▸ Task statement:
Your answer must contain only the lines from the one containing "Summit for Democracy (566, 344)" through the end of the entries below, reproduced character for character.

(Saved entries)
== Segment start ==

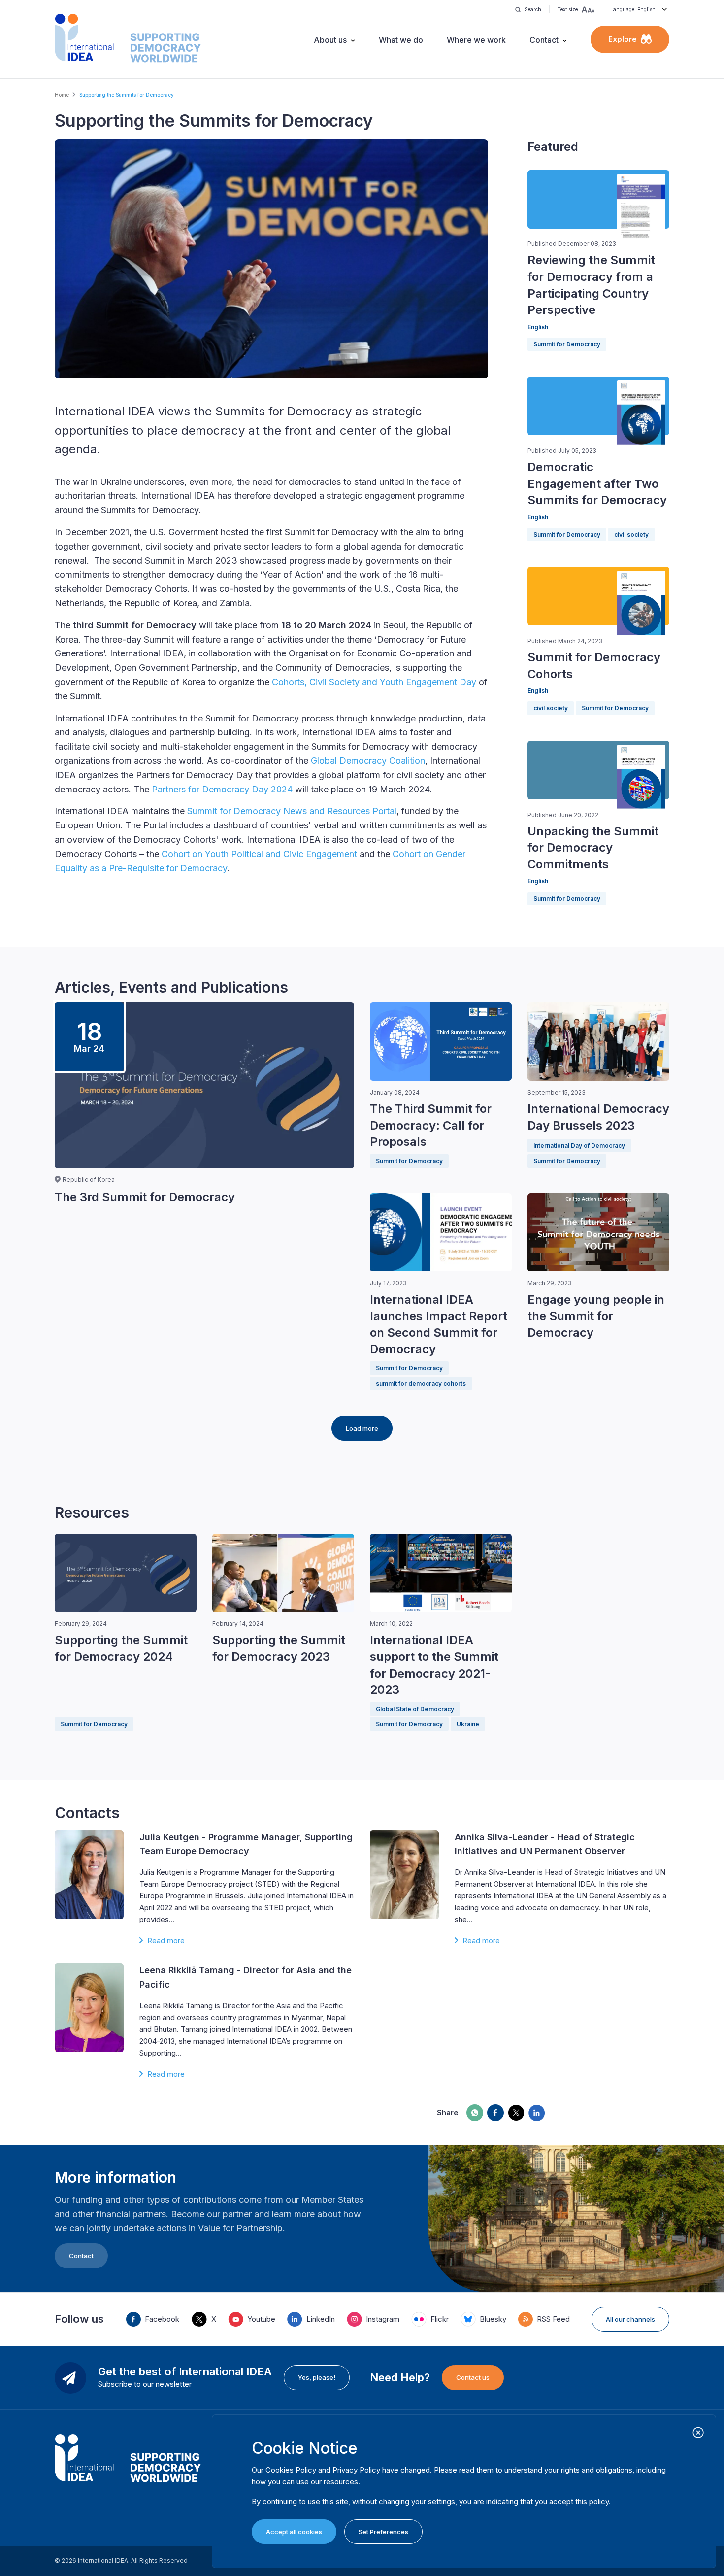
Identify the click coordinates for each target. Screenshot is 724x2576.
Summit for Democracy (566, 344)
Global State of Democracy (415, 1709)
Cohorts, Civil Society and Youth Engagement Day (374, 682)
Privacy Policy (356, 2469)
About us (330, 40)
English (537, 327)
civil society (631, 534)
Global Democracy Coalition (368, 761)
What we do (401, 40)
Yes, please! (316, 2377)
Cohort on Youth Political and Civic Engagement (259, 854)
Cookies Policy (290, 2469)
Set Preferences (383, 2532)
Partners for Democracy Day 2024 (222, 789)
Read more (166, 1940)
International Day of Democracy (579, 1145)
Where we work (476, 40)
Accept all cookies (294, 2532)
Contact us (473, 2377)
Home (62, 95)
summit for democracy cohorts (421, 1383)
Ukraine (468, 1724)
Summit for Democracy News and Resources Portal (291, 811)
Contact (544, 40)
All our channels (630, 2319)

== Segment end ==

▸ Written solution:
Summit for Democracy (566, 344)
Global State of Democracy (415, 1709)
Cohorts, Civil Society and Youth Engagement Day (374, 682)
Privacy Policy (356, 2469)
About us (330, 40)
English (537, 327)
civil society (631, 534)
Global Democracy Coalition (368, 761)
What we do (401, 40)
Yes, please! (316, 2377)
Cohort on Youth Political and Civic Engagement (259, 854)
Cookies Policy (290, 2469)
Set Preferences (383, 2532)
Partners for Democracy Day 2024 (222, 789)
Read more (166, 1940)
International Day of Democracy (579, 1145)
Where we work (476, 40)
Accept all cookies (294, 2532)
Contact us (473, 2377)
Home (62, 95)
summit for democracy cohorts (421, 1383)
Ukraine (468, 1724)
Summit for Democracy News and Resources Portal (291, 811)
Contact (544, 40)
All our channels (630, 2319)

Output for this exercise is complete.